The main objective of this project is to analyse the data and create a movie recommender system.
Going in detailed, this project will walk through the steps importing python libraries, loading data into dataframe, optimising dataframe, data manipulation.
We will divide our work in following categories:
- Data Analysis
- Descriptive statistcs: provide ground knowldege about the features and relations within the dataset
- Visualization: good for overview & understanding underlying relation between data using dynamic plots like plotly and seaborn, and creating wordcloud.
- Building Movie Recommendation System
- Loading Raw Data in a seperate notebook
- Creating a pivot table in batches and appending the dataframe for optimisation and analysing what possible error one can encounter while running huge batches
- Computing correlation between columns of data
- Cleaning up the final movie suggestions
GroupLens Research has collected and made available rating data sets from the MovieLens web site (https://movielens.org).

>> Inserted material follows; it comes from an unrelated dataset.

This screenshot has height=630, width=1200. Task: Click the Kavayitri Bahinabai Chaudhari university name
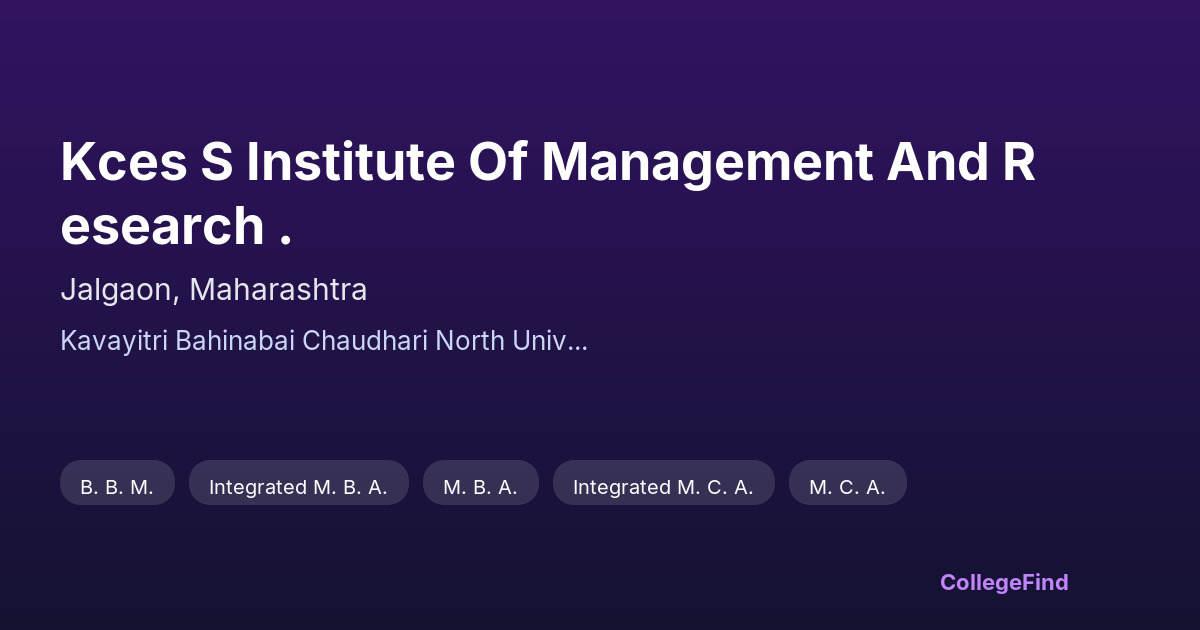(323, 341)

The dataset I’m downloading and using is the “MovieLens 25M Dataset” which includes 25 million reviews. The data sets were collected over various periods of time with the most recent data from 2019.

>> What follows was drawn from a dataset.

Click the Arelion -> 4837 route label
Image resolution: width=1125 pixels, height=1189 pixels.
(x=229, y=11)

- MovieLens 25M Dataset: 25 million ratings and one million tag applications applied to 62,000 movies by 162,000 users (size: 250MB). It can be downloaded from link: https://grouplens.org/datasets/movielens/25m/
- MovieLens 10M Dataset: 10 million ratings and 100,000 tag applications applied to 10,000 movies by 72,000 users (size: 63MB). It can be downloaded from link: https://grouplens.org/datasets/movielens/10m/